— TASK INPUT —
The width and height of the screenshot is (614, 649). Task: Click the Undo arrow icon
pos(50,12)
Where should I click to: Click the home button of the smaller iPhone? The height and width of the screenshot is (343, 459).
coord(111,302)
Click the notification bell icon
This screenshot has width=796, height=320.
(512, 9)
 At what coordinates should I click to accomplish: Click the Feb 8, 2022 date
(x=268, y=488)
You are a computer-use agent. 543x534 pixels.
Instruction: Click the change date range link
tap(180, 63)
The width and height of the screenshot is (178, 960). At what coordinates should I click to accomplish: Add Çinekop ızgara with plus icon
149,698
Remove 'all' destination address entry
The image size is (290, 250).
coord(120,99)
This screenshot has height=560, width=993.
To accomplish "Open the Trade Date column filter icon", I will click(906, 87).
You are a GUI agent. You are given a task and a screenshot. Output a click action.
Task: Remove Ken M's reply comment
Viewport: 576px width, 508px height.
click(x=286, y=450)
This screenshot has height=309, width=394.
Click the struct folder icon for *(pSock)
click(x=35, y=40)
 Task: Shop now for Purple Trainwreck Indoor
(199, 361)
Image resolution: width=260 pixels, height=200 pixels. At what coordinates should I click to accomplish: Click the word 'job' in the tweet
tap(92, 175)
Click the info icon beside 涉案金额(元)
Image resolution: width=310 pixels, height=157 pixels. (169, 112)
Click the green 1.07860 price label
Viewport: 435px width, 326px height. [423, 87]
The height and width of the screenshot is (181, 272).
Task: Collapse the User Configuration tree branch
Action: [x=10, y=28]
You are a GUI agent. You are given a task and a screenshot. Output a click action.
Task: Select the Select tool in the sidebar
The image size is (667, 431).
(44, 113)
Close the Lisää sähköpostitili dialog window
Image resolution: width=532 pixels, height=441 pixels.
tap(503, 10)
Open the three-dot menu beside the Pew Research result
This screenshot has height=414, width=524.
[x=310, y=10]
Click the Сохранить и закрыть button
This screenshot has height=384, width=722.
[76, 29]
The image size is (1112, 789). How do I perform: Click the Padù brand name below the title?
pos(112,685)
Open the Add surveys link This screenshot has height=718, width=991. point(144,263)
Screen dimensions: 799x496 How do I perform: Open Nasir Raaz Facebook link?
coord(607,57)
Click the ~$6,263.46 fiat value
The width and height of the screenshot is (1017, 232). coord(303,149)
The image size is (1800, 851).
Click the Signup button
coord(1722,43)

— ASSIGNMENT —
The complete listing, transcribed exactly, is the expected answer.

— TASK OUTPUT —
The width and height of the screenshot is (614, 649). Task: Click the Undo arrow icon
pos(50,12)
Where should I click to: Click the home button of the smaller iPhone? The height and width of the screenshot is (343, 459).
coord(111,302)
Click the notification bell icon
This screenshot has width=796, height=320.
(512, 9)
 At what coordinates should I click to accomplish: Click the Feb 8, 2022 date
(x=268, y=488)
You are a computer-use agent. 543x534 pixels.
Instruction: Click the change date range link
tap(180, 63)
The width and height of the screenshot is (178, 960). At what coordinates should I click to accomplish: Add Çinekop ızgara with plus icon
149,698
Remove 'all' destination address entry
The image size is (290, 250).
coord(120,99)
This screenshot has height=560, width=993.
To accomplish "Open the Trade Date column filter icon", I will click(906, 87).
You are a GUI agent. You are given a task and a screenshot. Output a click action.
Task: Remove Ken M's reply comment
Viewport: 576px width, 508px height.
click(x=286, y=450)
This screenshot has height=309, width=394.
Click the struct folder icon for *(pSock)
click(x=35, y=40)
 Task: Shop now for Purple Trainwreck Indoor
(199, 361)
Image resolution: width=260 pixels, height=200 pixels. At what coordinates should I click to accomplish: Click the word 'job' in the tweet
tap(92, 175)
Click the info icon beside 涉案金额(元)
Image resolution: width=310 pixels, height=157 pixels. (169, 112)
Click the green 1.07860 price label
Viewport: 435px width, 326px height. [423, 87]
The height and width of the screenshot is (181, 272).
Task: Collapse the User Configuration tree branch
Action: [x=10, y=28]
You are a GUI agent. You are given a task and a screenshot. Output a click action.
Task: Select the Select tool in the sidebar
The image size is (667, 431).
(44, 113)
Close the Lisää sähköpostitili dialog window
Image resolution: width=532 pixels, height=441 pixels.
tap(503, 10)
Open the three-dot menu beside the Pew Research result
This screenshot has height=414, width=524.
[x=310, y=10]
Click the Сохранить и закрыть button
This screenshot has height=384, width=722.
[76, 29]
The image size is (1112, 789). How do I perform: Click the Padù brand name below the title?
pos(112,685)
Open the Add surveys link This screenshot has height=718, width=991. point(144,263)
Screen dimensions: 799x496 How do I perform: Open Nasir Raaz Facebook link?
coord(607,57)
Click the ~$6,263.46 fiat value
The width and height of the screenshot is (1017, 232). coord(303,149)
The image size is (1800, 851).
Click the Signup button
coord(1722,43)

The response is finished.